Day By Day
Notes for MATH 201
Fall 2006
Activity: Go over syllabus. Take roll. Overview examples: Gilbert trial, election polls, spam
filters
Goals: Review
course objectives: collect data, summarize information, make
inferences.
Reading: To The Student, pages
xxxi-xxxiv.
Activity: Discussion of variables and
graphs. From a list of numbers,
communicate the important information to the person next to you. (Work in pairs or groups.) For your list of numbers, make a
frequency table and a histogram.
Useful commands for the calculator:
STAT
EDIT (use one of the lists to enter data,
L1 for example; the other L's can be used too.)
2nd
STATPLOT 1 On (Use this screen to
designate the plot settings. You
can have up to three plots on the screen at once. For now we will only use one at a time.)
ZOOM
9 This command centers the window around
your data.
In your description to your
neighbor, keep in mind these terms:
symmetry, skew, center, spread, mode, outlier.

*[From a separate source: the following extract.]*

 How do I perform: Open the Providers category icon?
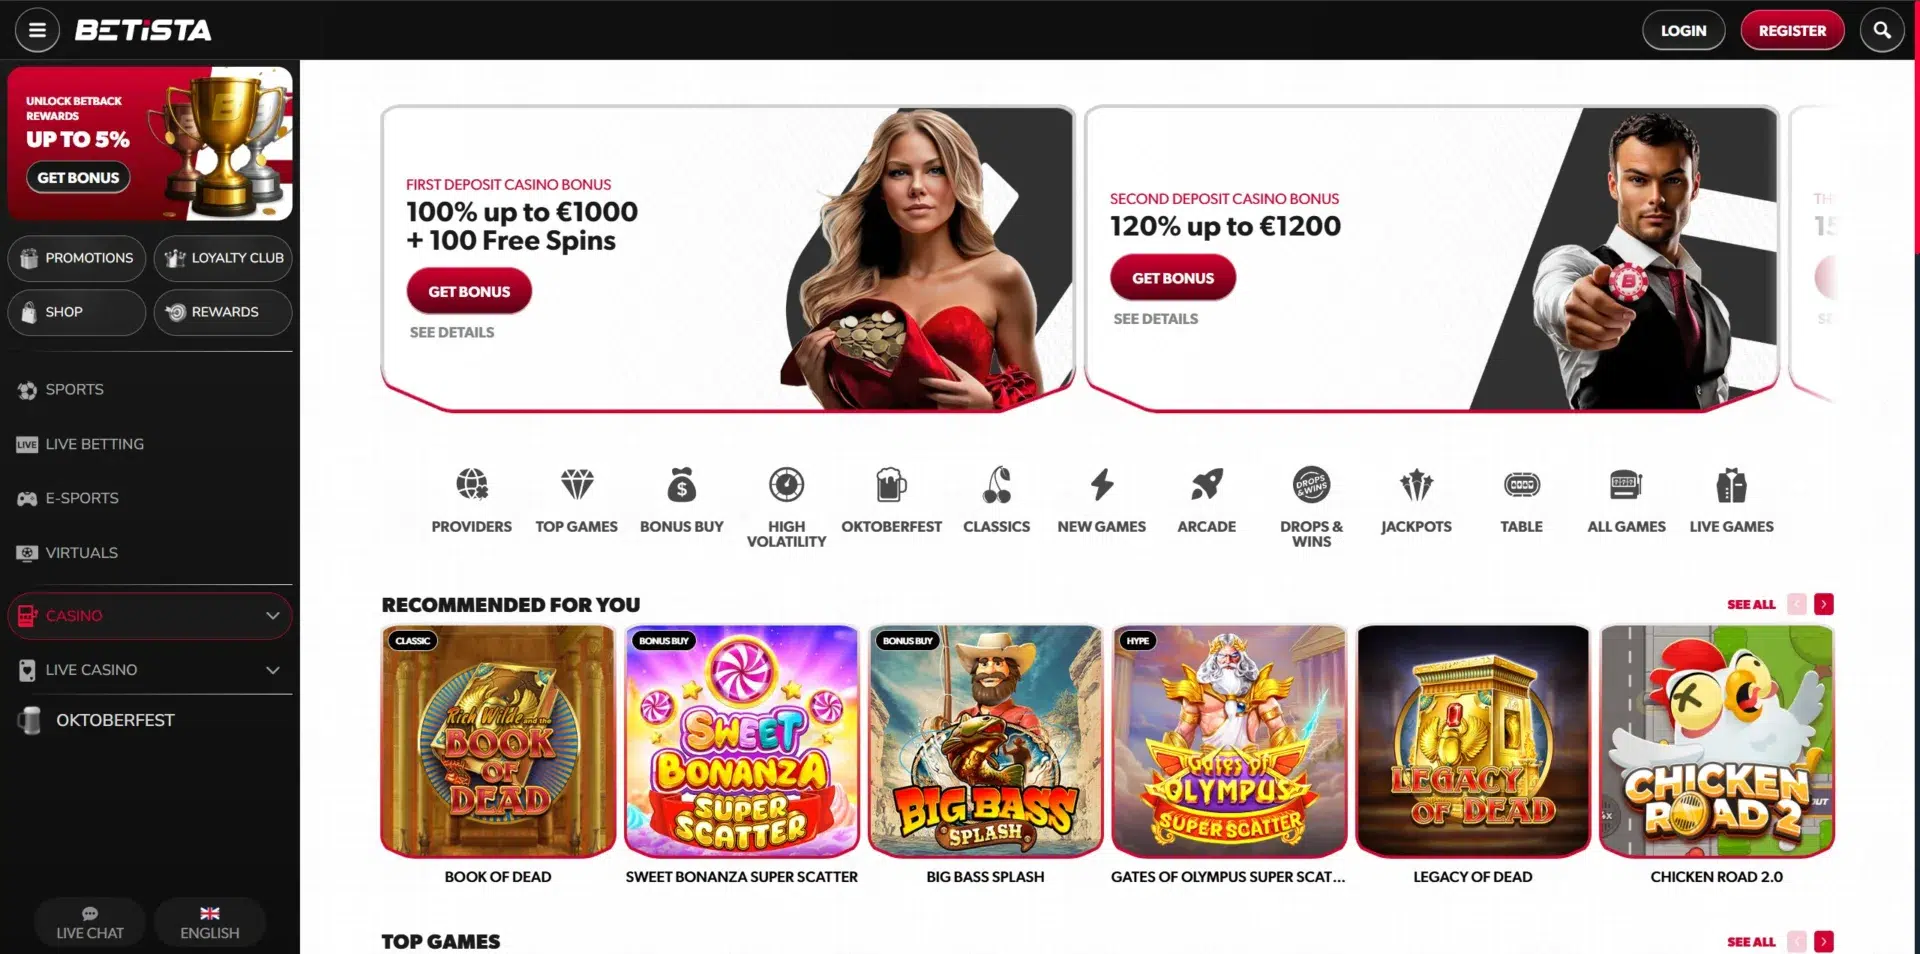[472, 485]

Also make sure that you try different window settings for
your histogram.
Goals: Begin
graphical summaries (describing data with pictures). Be able to use the calculator to make a
histogram.
Skills:
…
Identify types of
variables. To choose the proper graphical displays, it
is important
to be able to differentiate between Categorical (or Qualitative) and
Quantitative (or Numerical) variables.
…
Be familiar with
types of graphs. To graph categorical variables we use bar graphs or
pie graphs. To graph numerical
variables, we use histograms, stem plots, or QUANTILE (a TI-83 program we will explore on Day 3). In practice, most of our variables will
be numerical but it is still important to choose the right
display.
…
Summarize data into a
frequency table. The easiest way to make a frequency table is to first
use the TI-83 to make a histogram and then to TRACE over the boxes and record the classes and
counts. You can control the size
and number of the classes with Xscl
and Xmin
in the WINDOW menu. The decision as to
how many classes to create is arbitrary; there isn't a "right"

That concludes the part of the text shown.